▶ **ОТРЫВОК ТЕКСТА**
- - - -

Помимо прилежания, к которому побуждало его глубокое сознание долга, он обнаруживал при исполнении своих регент­ских обязанностей необычайно много природного здравого смы­сла, common sense, которого приобретенные знания не увели­чивали и не уменьшали. Помехой для понимания дел было упрямство, с которым он придерживался монархических, воен­ных и местных традиций; на каждое отступление от них, на каждый шаг к новому пути, который вынуждался ходом собы­тий, он решался с трудом, легко усматривая в подобных укло­нениях нечто непозволительное и недостойное. Так же прочно, как он был привязан к людям своего окружения и предметам своего обихода, он придерживался тех впечатлений и убежде­ний, которые были связаны с его отцом, и всегда думал о том, что бы сделал или как бы поступил в подобных случаях его отец. Особенно во время французской войны94 он всегда прово­дил параллель между нею и освободительными войнами95.

Король Вильгельм, укоризненно спросивший меня однажды во время шлезвиг-гольштейнского эпизода96: «Разве вы не не­мец?» — потому что я возражал против его склонности, обу­словленной домашними влияниями, создать в Киле великое герцогство, которое выступало бы против Пруссии,—был тем же государем и тогда, когда, не затронутый политическими мыс­лями, он непринужденно следовал своим естественным чув­ствам. Он был одним из решительнейших партикуляристов среди немецких монархов, в духе патриотически и консервативно на­строенных прусских офицеров времен его отца.

- - - -

▶ **ЗАДАНИЕ 1**
Повторите записи, начиная со строки, в которой есть «Where should I click to: Click the method», и до конца записей, заменив «comment» на «remark». Всё остальное оставьте без изменений.

▶ **Несколько записей**
- - - -

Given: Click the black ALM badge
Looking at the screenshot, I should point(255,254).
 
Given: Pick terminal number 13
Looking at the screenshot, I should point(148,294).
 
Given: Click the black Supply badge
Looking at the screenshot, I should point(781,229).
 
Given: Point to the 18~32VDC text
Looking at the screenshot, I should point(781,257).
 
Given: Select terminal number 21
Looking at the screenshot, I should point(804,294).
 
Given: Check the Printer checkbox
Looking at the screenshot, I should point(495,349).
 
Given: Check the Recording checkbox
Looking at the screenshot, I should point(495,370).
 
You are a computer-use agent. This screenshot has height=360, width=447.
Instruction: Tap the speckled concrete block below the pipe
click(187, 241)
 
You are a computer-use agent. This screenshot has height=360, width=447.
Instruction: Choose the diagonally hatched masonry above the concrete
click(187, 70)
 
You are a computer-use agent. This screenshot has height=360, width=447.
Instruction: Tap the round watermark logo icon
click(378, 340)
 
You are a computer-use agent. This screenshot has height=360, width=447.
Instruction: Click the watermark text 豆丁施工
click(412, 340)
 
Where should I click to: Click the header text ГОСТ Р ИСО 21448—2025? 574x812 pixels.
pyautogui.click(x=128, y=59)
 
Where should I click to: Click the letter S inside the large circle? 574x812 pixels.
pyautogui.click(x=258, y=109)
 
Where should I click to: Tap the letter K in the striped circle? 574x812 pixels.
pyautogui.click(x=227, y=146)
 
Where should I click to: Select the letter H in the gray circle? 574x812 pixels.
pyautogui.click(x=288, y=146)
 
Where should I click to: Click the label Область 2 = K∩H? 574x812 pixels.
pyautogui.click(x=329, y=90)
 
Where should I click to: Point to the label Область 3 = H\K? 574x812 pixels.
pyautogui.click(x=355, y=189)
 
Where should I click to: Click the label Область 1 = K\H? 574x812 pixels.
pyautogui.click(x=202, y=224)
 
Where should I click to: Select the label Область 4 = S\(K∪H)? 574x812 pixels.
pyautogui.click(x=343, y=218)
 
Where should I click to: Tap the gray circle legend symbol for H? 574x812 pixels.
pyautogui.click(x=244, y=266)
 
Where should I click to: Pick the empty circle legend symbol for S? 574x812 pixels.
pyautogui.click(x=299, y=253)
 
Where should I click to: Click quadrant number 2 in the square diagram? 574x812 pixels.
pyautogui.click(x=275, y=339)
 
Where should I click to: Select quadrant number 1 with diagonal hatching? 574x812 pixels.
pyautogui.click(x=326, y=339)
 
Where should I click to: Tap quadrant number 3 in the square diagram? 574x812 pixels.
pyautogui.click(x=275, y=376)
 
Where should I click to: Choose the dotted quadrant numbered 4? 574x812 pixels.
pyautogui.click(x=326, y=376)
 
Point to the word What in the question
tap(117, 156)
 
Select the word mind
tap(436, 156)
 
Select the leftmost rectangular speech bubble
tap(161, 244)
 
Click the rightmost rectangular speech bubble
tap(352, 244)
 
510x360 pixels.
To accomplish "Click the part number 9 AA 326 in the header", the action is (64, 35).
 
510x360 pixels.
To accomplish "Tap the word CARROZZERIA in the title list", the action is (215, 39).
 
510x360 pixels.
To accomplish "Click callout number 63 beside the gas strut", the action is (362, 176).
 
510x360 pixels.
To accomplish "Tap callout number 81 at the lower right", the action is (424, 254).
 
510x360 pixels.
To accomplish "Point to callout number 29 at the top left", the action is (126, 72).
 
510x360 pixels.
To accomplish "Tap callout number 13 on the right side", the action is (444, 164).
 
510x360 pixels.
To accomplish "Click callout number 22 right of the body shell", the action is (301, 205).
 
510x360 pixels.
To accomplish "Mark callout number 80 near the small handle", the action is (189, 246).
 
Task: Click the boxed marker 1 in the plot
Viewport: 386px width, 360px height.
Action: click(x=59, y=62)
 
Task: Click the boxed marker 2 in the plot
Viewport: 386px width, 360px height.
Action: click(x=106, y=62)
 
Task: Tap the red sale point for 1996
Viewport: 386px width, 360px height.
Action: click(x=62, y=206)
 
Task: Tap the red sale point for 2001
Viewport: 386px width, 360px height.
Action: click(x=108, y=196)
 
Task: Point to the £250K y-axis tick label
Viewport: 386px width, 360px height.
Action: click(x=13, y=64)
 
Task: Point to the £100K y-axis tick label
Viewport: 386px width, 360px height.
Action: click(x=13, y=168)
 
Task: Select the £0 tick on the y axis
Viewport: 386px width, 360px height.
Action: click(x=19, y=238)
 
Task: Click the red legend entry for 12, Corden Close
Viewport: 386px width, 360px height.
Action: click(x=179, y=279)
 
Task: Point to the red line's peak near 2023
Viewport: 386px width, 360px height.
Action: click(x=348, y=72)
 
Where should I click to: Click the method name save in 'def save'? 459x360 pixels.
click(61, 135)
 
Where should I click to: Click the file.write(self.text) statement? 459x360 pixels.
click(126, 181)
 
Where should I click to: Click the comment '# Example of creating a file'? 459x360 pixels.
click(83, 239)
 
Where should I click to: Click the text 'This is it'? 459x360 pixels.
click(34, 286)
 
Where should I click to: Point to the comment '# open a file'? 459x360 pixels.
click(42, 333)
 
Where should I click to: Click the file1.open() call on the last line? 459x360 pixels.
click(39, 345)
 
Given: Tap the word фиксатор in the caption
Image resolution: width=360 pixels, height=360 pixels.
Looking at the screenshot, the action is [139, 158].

- - - -

▶ **ЗАДАНИЕ 2**
Определите, согласуются ли с отрывком следующие утверждения, и для каждого ответьте «да» или «нет», дословно приведя решающие слова отрывка. (a) Король Вильгельм однажды с упрёком задал рассказчику вопрос во время шлезвиг-гольштейнского эпизода. (b) На отступления от традиций он шёл легко. (c) Он был одним из самых решительных партикуляристов среди немецких монархов.

▶ **ИТОГОВЫЙ РЕЗУЛЬТАТ 1**
Where should I click to: Click the method name save in 'def save'? 459x360 pixels.
click(61, 135)
 
Where should I click to: Click the file.write(self.text) statement? 459x360 pixels.
click(126, 181)
 
Where should I click to: Click the remark '# Example of creating a file'? 459x360 pixels.
click(83, 239)
 
Where should I click to: Click the text 'This is it'? 459x360 pixels.
click(34, 286)
 
Where should I click to: Point to the remark '# open a file'? 459x360 pixels.
click(42, 333)
 
Where should I click to: Click the file1.open() call on the last line? 459x360 pixels.
click(39, 345)
 
Given: Tap the word фиксатор in the caption
Image resolution: width=360 pixels, height=360 pixels.
Looking at the screenshot, the action is [139, 158].

▶ **ИТОГОВЫЙ РЕЗУЛЬТАТ 2**
(a) Да: «Король Вильгельм, укоризненно спросивший меня однажды во время шлезвиг-гольштейнского эпизода».
(b) Нет: «он решался с трудом».
(c) Да: «Он был одним из решительнейших партикуляристов среди немецких монархов».